Paweł Dawidowicz wyleciał z boiska z czerwoną kartką! „Kompletnie odcięło mu prąd” [WIDEO]
2024-09-20 21:39:59; Aktualizacja: 4 miesiące temuPaweł Dawidowicz już w 21. minucie otrzymał czerwoną kartkę w starciu Hellasu Verona z Torino. Polak łokciem zaatakował Antonio Sanabrię, czym sprokurował rzut karny, którego jednak Paragwajczyk nie wykorzystał.
W piątej kolejce Serie A doszło do starcia polskich stoperów - barw Hellasu bronił Paweł Dawidowicz, a w pierwszym składzie Torino zadebiutował Sebastian Walukiewicz.
Do postawy pierwszego ze stoperów kibice reprezentacji Polski mieli sporo zastrzeżeń po ostatnim zgrupowaniu i w piątkowy wieczór Dawidowicz potwierdził, że aktualnie nie znajduje się w najlepszej formie.
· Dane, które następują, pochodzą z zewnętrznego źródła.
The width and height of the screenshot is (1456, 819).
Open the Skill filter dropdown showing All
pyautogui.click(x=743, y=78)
W tym meczu szybko padły gole - w dziesiątej minucie gości z Turynu na prowadzenie wyprowadził Antonio Sanabria, a już kilkadziesiąt sekund później do remisu doprowadził Grigoris Kastanos. Niecałe dziesięć minut później paragwajski napastnik ponownie stanął przed doskonałą okazją do zdobycia bramki, ze względu na skrajnie nieodpowiedzialne zachowanie Pawła Dawidowicza.Popularne
W 21. minucie po dośrodkowaniu z rzutu rożnego piłka trafiła w ręce bramkarza Hellasu, jednak za jego plecami doszło do starcia pomiędzy polskim stoperem a Antonio Sanabrią - 29-latkowi puściły nerwy i zdzielił Paragwajczyka łokciem, za co otrzymał czerwoną kartkę, a dla Torino został podyktowany rzut karny.
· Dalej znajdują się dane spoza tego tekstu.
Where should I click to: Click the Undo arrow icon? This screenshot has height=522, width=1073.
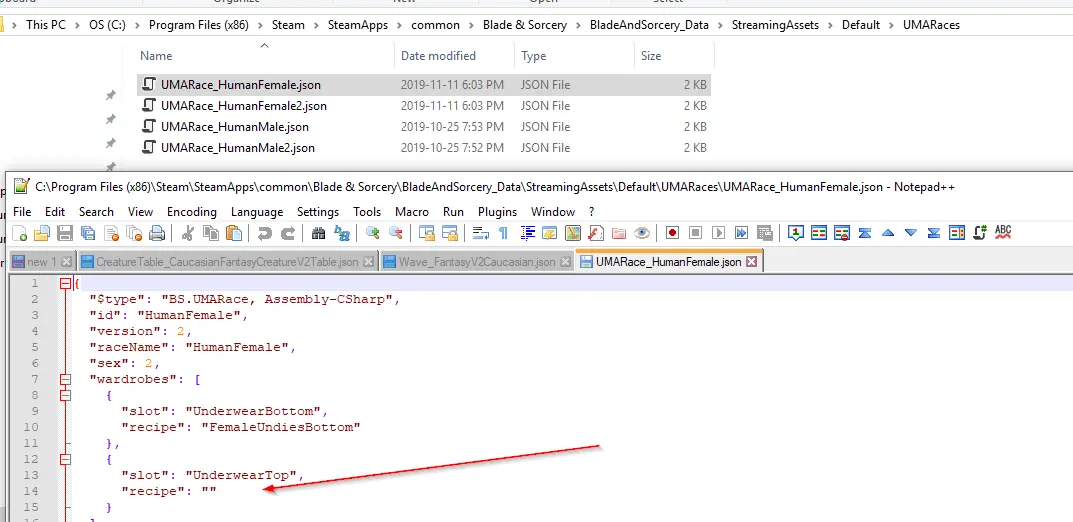click(265, 233)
🔴 𝐂𝐙𝐄𝐑𝐖𝐎𝐍𝐀 𝐊𝐀𝐑𝐓𝐊𝐀 𝐃𝐋𝐀 🇵🇱 𝐏𝐀𝐖𝐋𝐀 𝐃𝐀𝐖𝐈𝐃𝐎𝐖𝐈𝐂𝐙𝐀 🫣
— ELEVEN SPORTS PL (@ELEVENSPORTSPL) September 20, 2024
Polak opuszcza boisko już w pierwszej połowie meczu z Torino FC... 😳 #włoskarobota🇮🇹 pic.twitter.com/I3iEtK3jFj
„Paweł Dawidowicz z czerwoną kartką za atak łokciem w Sanabrię. Kompletnie odcięło mu prąd. Torino dodatkowo ma rzut karny. Idiotyczne zachwianie i tak to trzeba nazywać” - skomentował tę sytuację Tomasz Hatta na portalu X.
Paweł Dawidowicz z czerwoną kartką za atak łokciem w Sanabrię. Kompletnie odcięło mu prąd.
— Tomek Hatta (@Fyordung) September 20, 2024
Torino dodatkowo ma rzut karny. Idiotyczne zachwianie i tak to trzeba nazywać.
„Dawidowicz jednak mądry człowiek. Piątek wieczór to, co będzie mecz grał, jak można wyskoczyć na miasto” - ironicznie stwierdził inny użytkownik tej platformy.
Dawidowicz jednak mądry człowiek. Piątek wieczór to co będzie mecz grał jak można wyskoczyć na miasto #włoskarobota
— Marcin - Romanista 🐺 (@CinoLowski) September 20, 2024
Na szczęście dla 15-reprezentanta Polski, sprawdziła się stara piłkarska zasada, że poszkodowany nie powinien podchodzić do rzutu karnego - Antonio Sanabria nie zapisał na swoim koncie drugiego trafienia po strzale z jedenastego metra.